Title: Field performance of STG06L-35-061, a new genetic resource developed from crosses between weed-suppressive indica rice and commercial southern U.S. long-grains Authors
Submitted to: Plant and Soil
Publication Type: Peer Reviewed Journal
Publication Acceptance Date: January 4, 2013
Publication Date: January 23, 2013
Repository URL: http://handle.nal.usda.gov/10113/58006
Citation: Gealy, D.R., Moldenhauer, K., Jia, M.H. 2013. Field performance of STG06L-35-061, a new genetic resource developed from crosses between weed-suppressive indica rice and commercial southern U.S. long-grains. Plant and Soil. 370(1):277-293. Interpretive Summary: Sustainable weed control is challenging in U.S. rice production, due to increasing development of herbicide-resistant weed populations. Some rice lines of tropical origin are known to produce high yields and to suppress the troublesome weed, barnyardgrass, by excreting weed-inhibiting chemicals in a process known as allelopathy. Unfortunately, these lines have inferior agronomic and grain quality traits that do not meet U.S. commercial standards. In collaboration with University of Arkansas, ARS scientists at Stuttgart, AR developed a germplasm line STG06L-35-061 from a double cross between weed-suppressive rice accessions and non-suppressive commercial rice cultivars, which is a long-grain type, and possesses commercially acceptable agronomic traits, grain quality, and cooking quality, as well as weed suppression activity. DNA fingerprinting analyses indicated that small sections of DNA located on chromosomes 1 and 3 of selection STG06L-35-061 originated from the weed-suppressive parents, and thus may be a source of its weed suppression activity. This is the first improved rice cultivar in the U.S. that was derived from allelopathic parents, and may be useful in organic rice or other reduced-input production systems.

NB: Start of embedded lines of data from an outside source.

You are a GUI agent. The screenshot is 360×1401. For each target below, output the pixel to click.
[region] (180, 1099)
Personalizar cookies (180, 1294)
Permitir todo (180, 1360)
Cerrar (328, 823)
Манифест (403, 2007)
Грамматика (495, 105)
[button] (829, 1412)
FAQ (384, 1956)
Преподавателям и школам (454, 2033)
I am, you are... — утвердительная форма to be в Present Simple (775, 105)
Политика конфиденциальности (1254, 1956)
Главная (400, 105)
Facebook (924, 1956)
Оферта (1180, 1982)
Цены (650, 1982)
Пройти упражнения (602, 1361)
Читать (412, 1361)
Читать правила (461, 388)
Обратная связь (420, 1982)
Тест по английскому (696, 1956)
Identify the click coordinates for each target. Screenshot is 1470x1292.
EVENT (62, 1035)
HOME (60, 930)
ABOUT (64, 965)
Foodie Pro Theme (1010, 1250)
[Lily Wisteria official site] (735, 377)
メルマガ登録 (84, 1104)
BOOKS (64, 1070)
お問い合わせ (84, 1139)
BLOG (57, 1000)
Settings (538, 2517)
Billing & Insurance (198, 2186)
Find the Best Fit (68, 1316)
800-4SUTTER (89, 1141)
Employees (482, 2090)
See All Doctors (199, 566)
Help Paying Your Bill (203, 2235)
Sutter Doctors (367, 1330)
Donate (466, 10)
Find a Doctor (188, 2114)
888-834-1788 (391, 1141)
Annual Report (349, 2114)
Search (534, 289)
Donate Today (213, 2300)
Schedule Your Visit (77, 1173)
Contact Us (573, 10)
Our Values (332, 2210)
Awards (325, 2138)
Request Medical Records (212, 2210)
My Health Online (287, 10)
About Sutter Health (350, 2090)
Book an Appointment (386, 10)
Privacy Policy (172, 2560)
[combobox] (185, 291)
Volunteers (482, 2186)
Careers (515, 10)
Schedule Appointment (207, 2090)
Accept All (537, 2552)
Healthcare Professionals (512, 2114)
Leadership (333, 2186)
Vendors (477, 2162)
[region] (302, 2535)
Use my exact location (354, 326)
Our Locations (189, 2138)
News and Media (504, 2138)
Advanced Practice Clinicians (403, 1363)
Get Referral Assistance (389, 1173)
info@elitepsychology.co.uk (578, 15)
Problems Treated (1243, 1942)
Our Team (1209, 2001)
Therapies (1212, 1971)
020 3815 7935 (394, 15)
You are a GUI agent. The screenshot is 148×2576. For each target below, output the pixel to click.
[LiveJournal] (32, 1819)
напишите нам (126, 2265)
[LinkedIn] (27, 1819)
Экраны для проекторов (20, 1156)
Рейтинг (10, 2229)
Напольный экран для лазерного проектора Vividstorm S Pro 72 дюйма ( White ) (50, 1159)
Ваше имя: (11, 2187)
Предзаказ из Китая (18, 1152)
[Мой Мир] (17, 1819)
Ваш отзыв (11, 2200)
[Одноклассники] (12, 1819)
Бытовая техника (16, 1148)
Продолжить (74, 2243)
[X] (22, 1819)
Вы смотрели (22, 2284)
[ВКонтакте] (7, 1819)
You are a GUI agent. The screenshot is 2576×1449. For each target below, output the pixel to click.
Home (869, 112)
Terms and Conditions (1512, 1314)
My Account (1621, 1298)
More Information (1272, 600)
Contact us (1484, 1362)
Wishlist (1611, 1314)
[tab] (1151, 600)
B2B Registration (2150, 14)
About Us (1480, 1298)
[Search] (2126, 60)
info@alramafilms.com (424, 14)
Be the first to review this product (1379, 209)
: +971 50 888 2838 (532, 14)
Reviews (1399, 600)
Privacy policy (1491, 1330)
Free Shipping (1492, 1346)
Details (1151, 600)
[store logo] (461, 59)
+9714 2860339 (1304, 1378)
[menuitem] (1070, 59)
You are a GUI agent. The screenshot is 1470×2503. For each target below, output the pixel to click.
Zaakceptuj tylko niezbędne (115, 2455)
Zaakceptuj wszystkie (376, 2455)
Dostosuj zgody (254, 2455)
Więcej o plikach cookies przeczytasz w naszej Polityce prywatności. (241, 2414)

Technical Abstract: Weed control is a major challenge in U.S. rice production, particularly in light of increased resistance to herbicides in weed populations including Echinochloa crus-galli (L.) Beauv. (barnyardgrass). Indica rice cultivars can produce high yields and suppress barnyardgrass, but have not been commercially acceptable in the U.S due to inferior agronomic traits and grain quality. A breeding program was undertaken in Arkansas with the objective of combining the high yield and weed-suppressive characteristics of indica cultivars with commercially acceptable grain quality and plant types typical of southern long-grain tropical japonica cultivars. STG06L-35-061, a selection obtained from crossing indica (PI 338046 and PI 312777) and commercial tropical japonica (cv. Katy, and cv. Drew) rice, was identified as a potentially weed-suppressive selection in 2008. In some tests, its weed suppression has been nearly as high as that of PI 312777, and greater than that of its commercial parents. Its main crop yield potential is commercially acceptable, similar to Drew and cv. Cheniere, and is intermediate between PI 312777 and Katy. Its milling quality and cooking quality potential are similar to other long-grain commercial cultivars. SSR marker analyses identified introgressions from the indica parents into chromosomes 1 and 3 of STG06L-35-061.